**Изучите материал**.
A: Какой толщины был слой снега в зоне в середине декабря, согласно отрывку о госпитале?
B: Пожалуйста, перепишите из отрывка о госпитале дословно всё, что стоит между словами «Настал четвертый день.» и «концов появились вовремя.», включая их самих.

Между тем мне пришлось, с поддержкой всех ремесленников и дворовых, оборудовать вагоны для транспортировки части пациентов на родину. Построили нары, уборные, оборудовали товарные вагоны железными печками, снабдили матрацами и одеялами. Надежда уехать этим транспортом оборвалась за борт, когда начальник медчасти объявил, что поедут такие больные, которых лечить здесь возможности нет.

На носилках часть больных перенесли из корпуса к вагону, уложили их на подготовленные нары, покрыли одеялами, простились с ними и руками помахали, когда вагоны тронулись в путь. Опять я видел немало слез у тех, кто остался в неволе.





В середине декабря, когда морозы стояли 40-градусные, толщина слоя снега в зоне почти метр, я в третий раз подверг себя той процедуре, благодаря которой попал сюда, в госпиталь.

Настал четвертый день. Утром, после расставления бригад по рабочим местам, я снова накурился и лег на дворе. Умышленно не надел шапку и перчатки. Лег я между двумя сугробами в одной легкой куртке. Надо же было доказать, что упал именно в результате обморока. Но при этом я допустил роковую ошибку. Число людей, ходивших по этой тропе, было очень незначительным даже при теплой погоде. Теперь, при сильном морозе, каждый старался избегать необходимости выходить на улицу.

Так я лежал и лежал, уши и пальцы доложили о том, что наступило бесчувствие как предвестник обморожения. Упрямство боролось с трезвым рассудком. Если теперь встану, то все страдания трех суток пережил напрасно. Лучше пусть отмерзнут уши и пальцы, но дождаться спасателя. Ленились мои ангелы-хранители, или хотелось им хоть немного наказать меня за жульничество? Ленились, но в конце концов появились вовремя.

Нашел меня один из мастеров, немедленно сбегал за помощью, перенесли меня в жилой корпус и послали за врачом. Прибыл он с чемоданом первой помощи и сделал инъекцию для усиления кровообращения. По приказу его я должен был вернуться в медкорпус, так что снова я оказался в обществе Федора Андреевича. Вот и успех. Начальник медчасти самолично убедился в том, что есть у меня какое-то серьезное нарушение системы кровообращения.

Снова я прикреплен к койке и заключен в медкорпусе. Выходить пациентам не разрешается, персоналу обслуги запрещено заходить в медкорпуса. Запрет действителен и для старшего обслуги.

Пришлось мне снова играть роль слабого больного. Убедить товарищей в правдивости этого театра я старался тем, что часть пайка отдавал соседям. «Аппетита нет, и есть не хочется». А, военнопленный, который отказывается есть предлагаемую ему пищу, должен быть серьезно больным. Сочувствовали мне соседи, сожалел даже Федор Андреевич: «Вот что я сказал начмеду — нельзя больного ставить на ответственную должность. Теперь думаю, что вышлем вас с очередным транспортом».

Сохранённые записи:
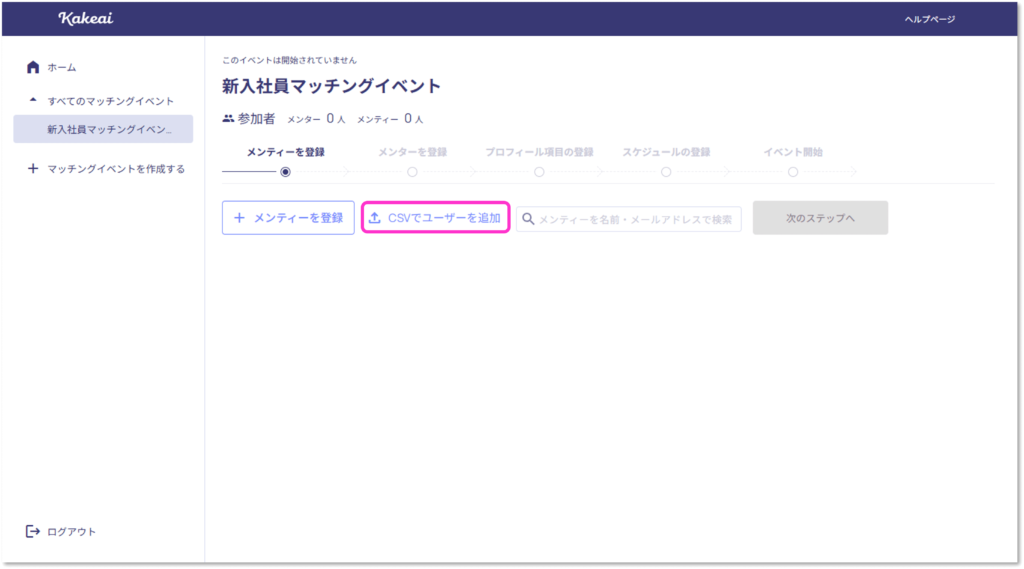The image size is (1024, 569).
Task: Select the circle under イベント開始
Action: point(793,172)
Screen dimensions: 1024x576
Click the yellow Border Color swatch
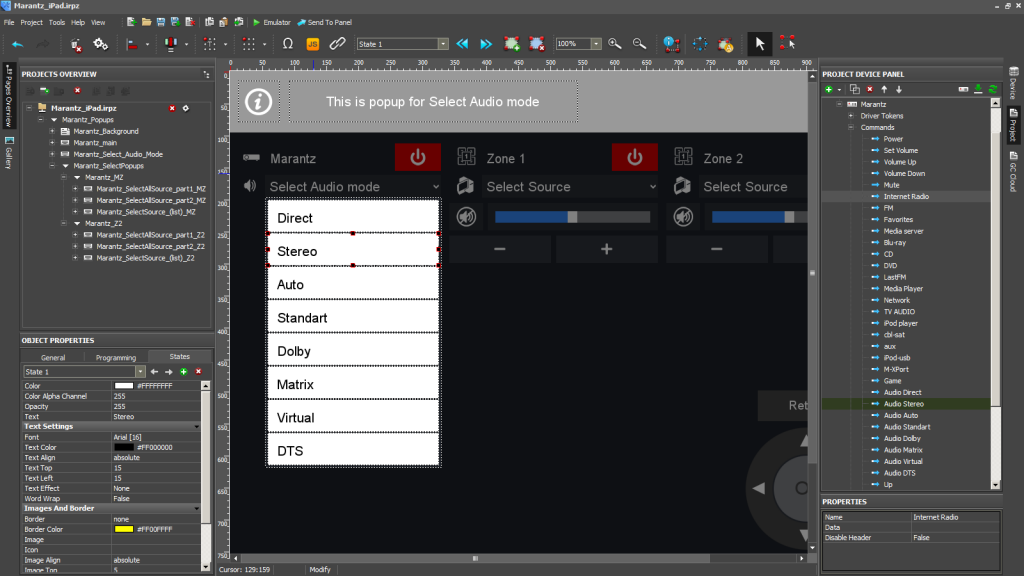coord(123,529)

**Ответы по порядку**.
A: Почти метр.

B:
Настал четвертый день. Утром, после расставления бригад по рабочим местам, я снова накурился и лег на дворе. Умышленно не надел шапку и перчатки. Лег я между двумя сугробами в одной легкой куртке. Надо же было доказать, что упал именно в результате обморока. Но при этом я допустил роковую ошибку. Число людей, ходивших по этой тропе, было очень незначительным даже при теплой погоде. Теперь, при сильном морозе, каждый старался избегать необходимости выходить на улицу.

Так я лежал и лежал, уши и пальцы доложили о том, что наступило бесчувствие как предвестник обморожения. Упрямство боролось с трезвым рассудком. Если теперь встану, то все страдания трех суток пережил напрасно. Лучше пусть отмерзнут уши и пальцы, но дождаться спасателя. Ленились мои ангелы-хранители, или хотелось им хоть немного наказать меня за жульничество? Ленились, но в конце концов появились вовремя.